By default, CubedPandas will raise a KeyError if a measure, dimension or member name can not be found in the DataFrame. This is to help to detect typos and errors easily.

If you want to suppress ALL key errors, you can set the ignore_key_errors attribute to True either when you create a Cube object, e.g. cdf = cubed(df, ignore_key_errors=True), or through the cube.settingsobject. Doing so, all requests against non-existing measure, dimension or member names will return None or 0 instead of raising an error.

Wether None or 0 will be returned depends on the context, but mainly the value of the return_none_for_non_existing_cells setting (default value is False) of the Cube object. So be default, 0 will be returned for non-existing cells, but you can change this behaviour by setting the attribute to True.

cdf = cubed(df)
fail = cdf.xyz123.sales     # This will RAISE AN ERROR as 'xyz123'   
                            # is not a valid measure, dimension or member name

cdf.settings.ignore_key_errors = True
no_fail = cdf.xyz123.sales  # This will return `0.0` as 'xyz123' does not exist in the DataFrame

cdf.settings.return_none_for_non_existing_cells = True
no_fail = cdf.xyz123.sales  # Now it will return `None`

If you want to suppress key errors for members only, you can set the ignore_member_key_errors attribute to True.
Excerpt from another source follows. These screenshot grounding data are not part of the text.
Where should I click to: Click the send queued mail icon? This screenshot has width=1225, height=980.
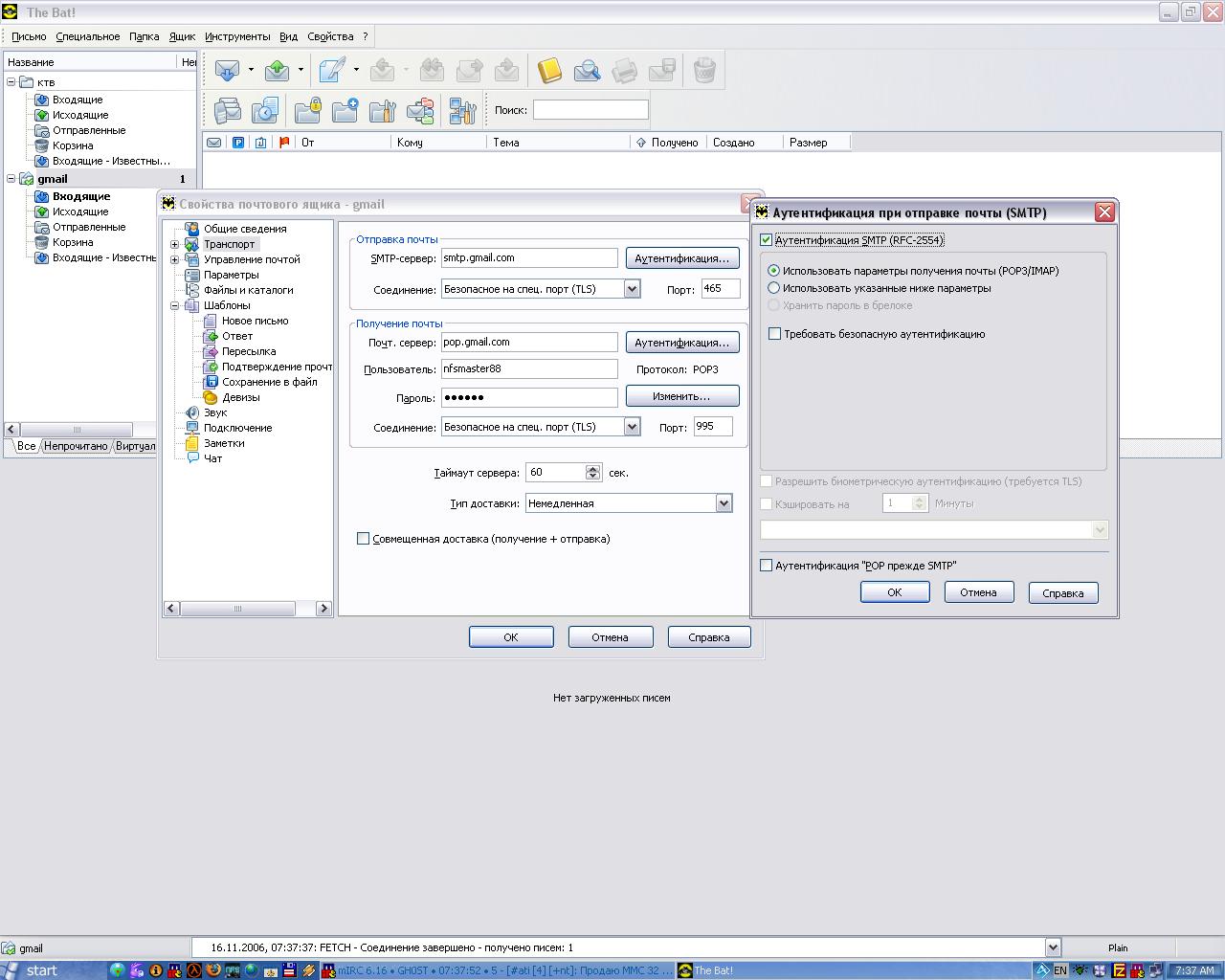click(277, 70)
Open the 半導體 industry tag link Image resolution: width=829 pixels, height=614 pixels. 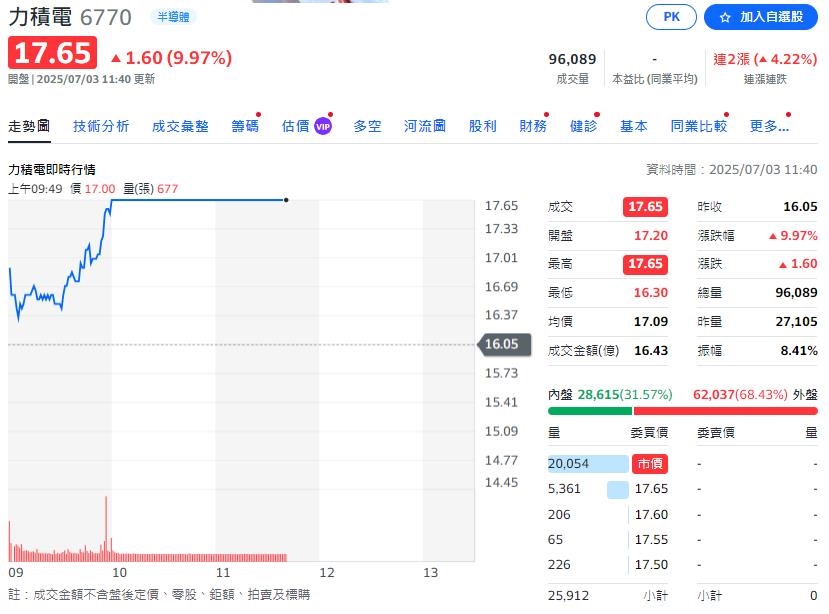(175, 16)
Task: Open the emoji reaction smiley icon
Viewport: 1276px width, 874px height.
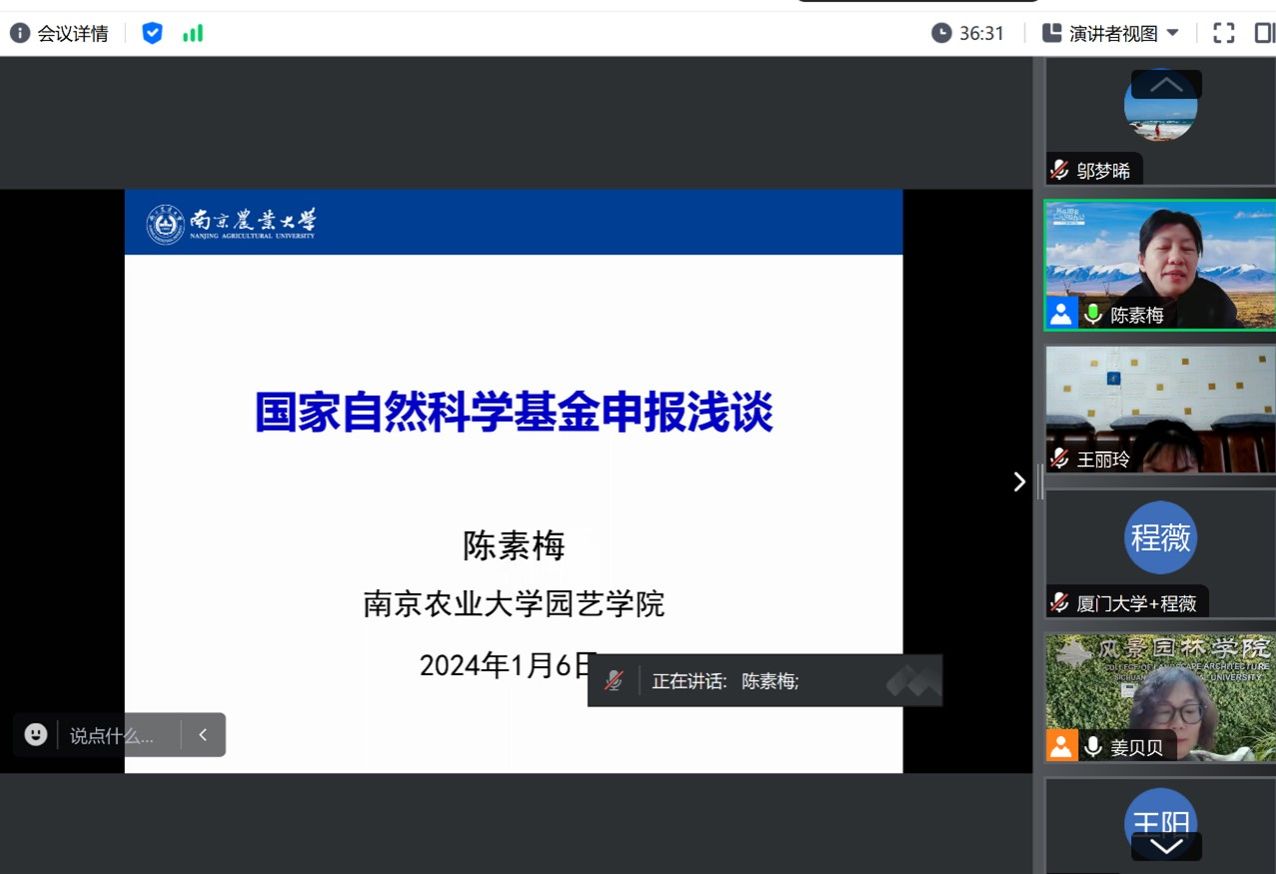Action: click(x=36, y=735)
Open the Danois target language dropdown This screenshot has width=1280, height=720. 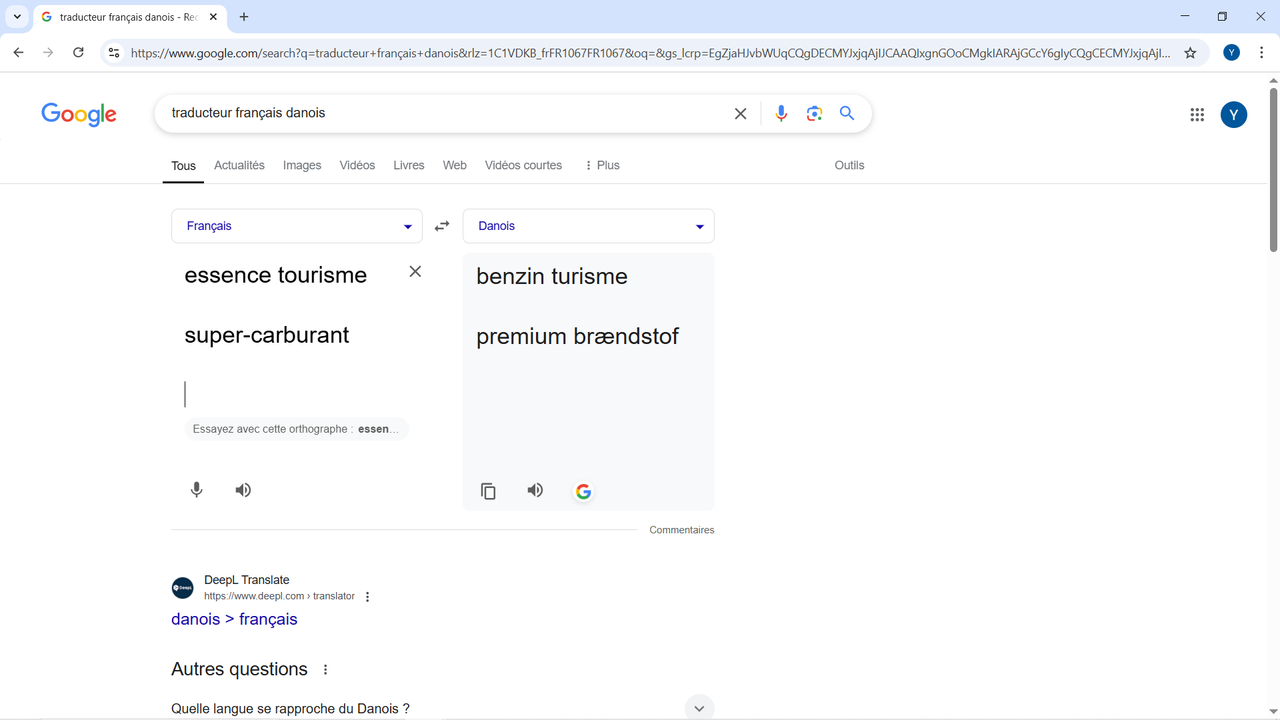click(589, 226)
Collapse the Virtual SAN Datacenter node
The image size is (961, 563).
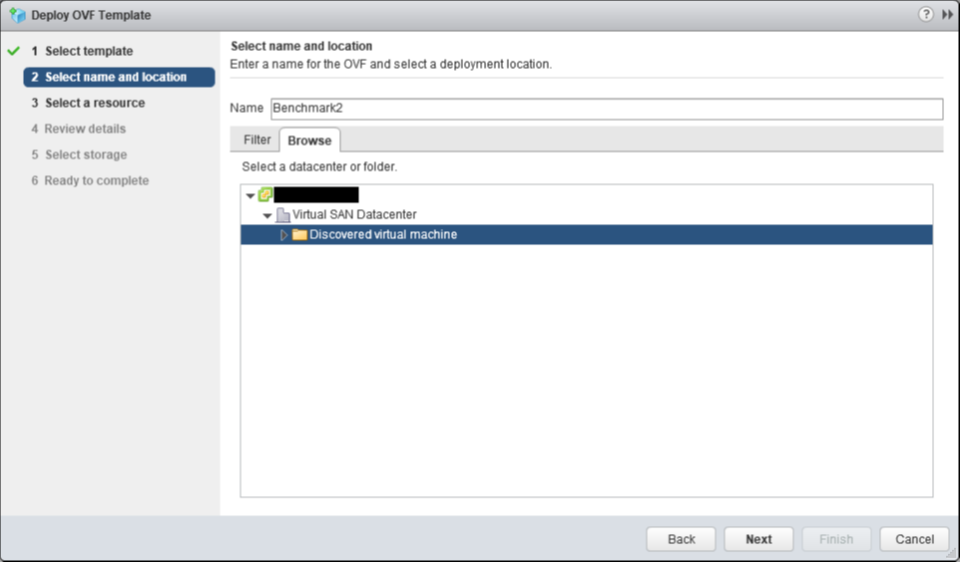pos(267,216)
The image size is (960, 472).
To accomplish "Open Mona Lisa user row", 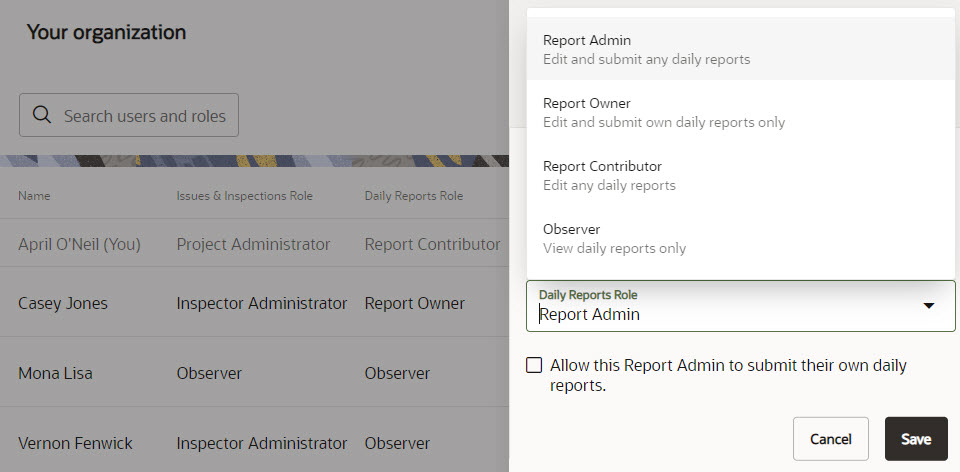I will click(254, 373).
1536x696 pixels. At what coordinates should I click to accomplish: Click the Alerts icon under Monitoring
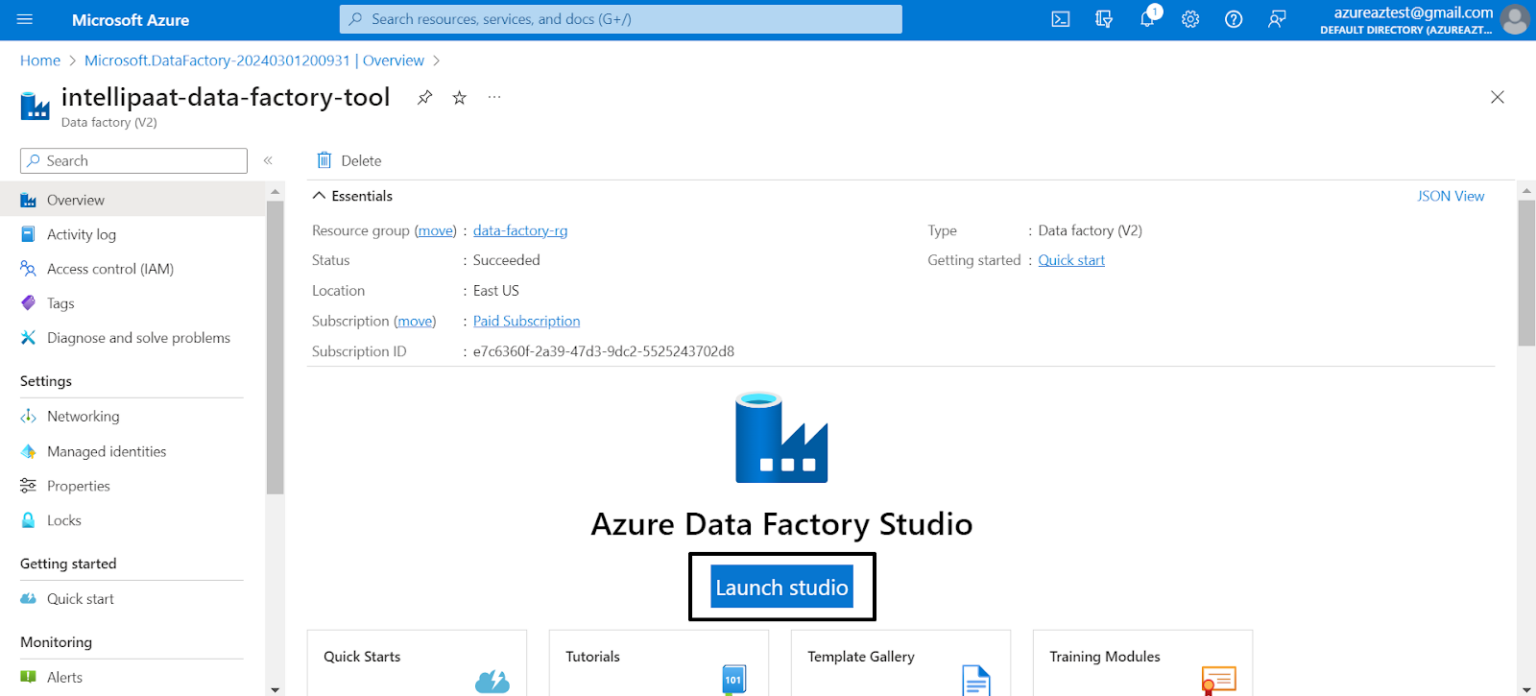coord(30,677)
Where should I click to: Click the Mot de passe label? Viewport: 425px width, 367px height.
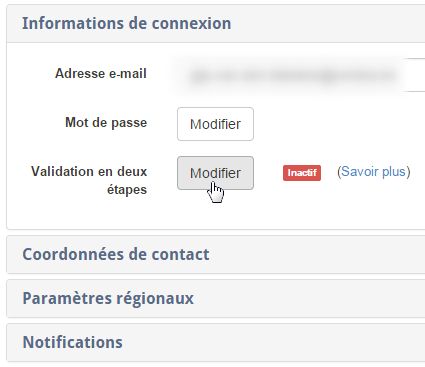coord(106,123)
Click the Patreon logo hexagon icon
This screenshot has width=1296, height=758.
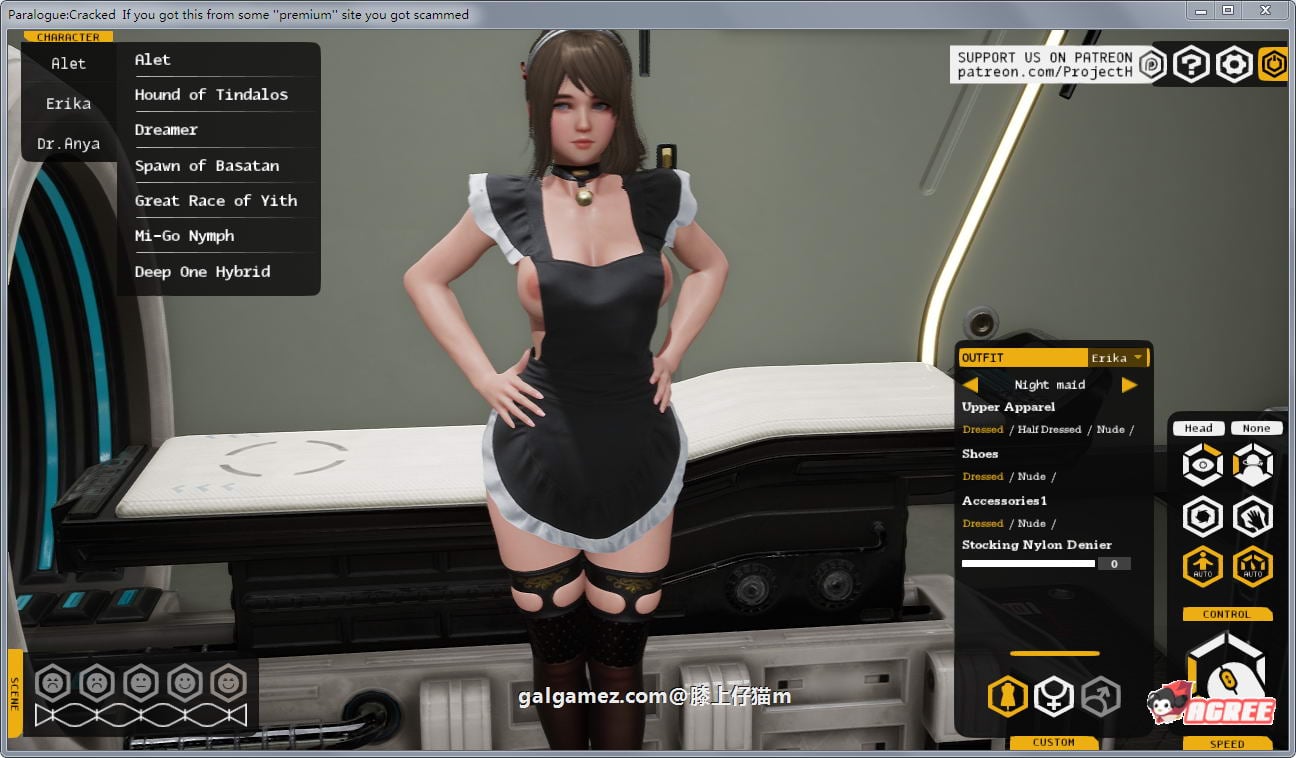click(x=1152, y=65)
This will suppress key errors for member names only, but not for measure or dimension names. This approach is recommended if you want check for specific members in a dimension, but you are unsure if the exist and don't want to raise an error if the member does not exist.

cdf = cubed(df)
fail = cdf.product.xyz123.sales     # This will RAISE AN ERROR as 'xyz123'   
                                    # is not a valid member name of the 'product' dimension

cdf.settings.ignore_member_key_errors = True
no_fail = cdf.product.xyz123.sales  # This will return `0.0` as 'xyz123' is not contained in the 'product' dimension
fail = cdf.xyz123.sales             # This will RAISE AN ERROR as 'xyz123' 
                                    # is not a valid measure, dimension or member name

For a future version of CubedPandas, it is planned to add individual behaviours for key-errors per dimension into the schema. This will allow you to define if key errors should be ignored for a specific dimension or not.

3.8 Boolean Dimensions¶

If a dimension contains boolean values only (the underlying Pandas DataFrame column is of type bool), CubedPandas will try resolve either the boolean value True or False as the requested member of the dimension.

CubedPandas supports various aliases for True and False, e.g. yes and no, on and off, 1 and 0. The following statements are all identical:

cdf = cubed(df)
mailing = cdf.mailing[True].sales
mailing = cdf.mailing["TruE"].sales
mailing = cdf.mailing["Yes"].sales
mailing = cdf.mailing["on"].sales
mailing = cdf.mailing[1].sales

As boolean dimensions are quite common in data analysis, CubedPandas assumes that when you use the dimension name only, you are referring to the True member of the dimension. So, cdf.mailing.sales is identical to cdf.mailing[True].sales and the [True] argument can be omitted.